[SOURCE DATA Boundary: Start]
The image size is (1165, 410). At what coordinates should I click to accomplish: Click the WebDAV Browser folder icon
[SOURCE DATA Boundary: End]
[SOURCE DATA Boundary: Start]
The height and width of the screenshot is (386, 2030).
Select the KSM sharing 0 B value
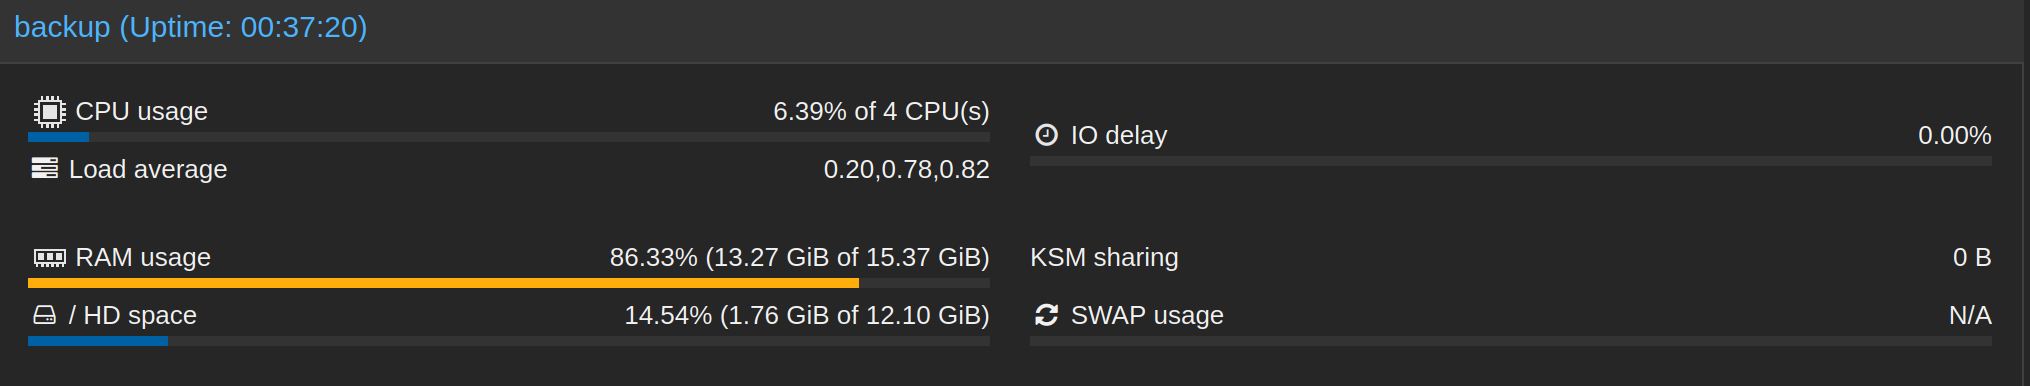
[SOURCE DATA Boundary: End]
[SOURCE DATA Boundary: Start]
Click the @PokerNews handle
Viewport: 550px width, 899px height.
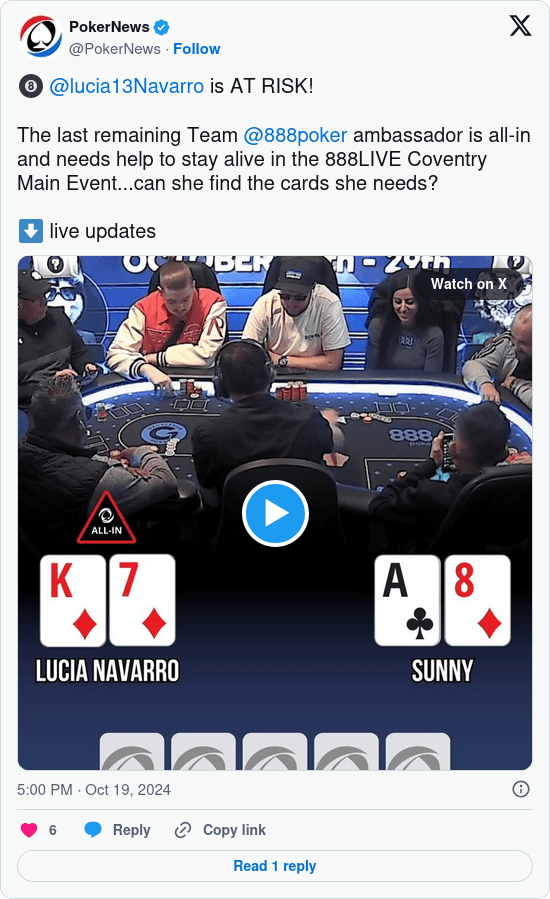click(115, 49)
[SOURCE DATA Boundary: End]
Your answer should be the lines of the listing above between the line holding "The height and" and the line holding "Select the KSM sharing 0 B value", inclusive, restated word for word and alone.

RESULT
The height and width of the screenshot is (386, 2030).
Select the KSM sharing 0 B value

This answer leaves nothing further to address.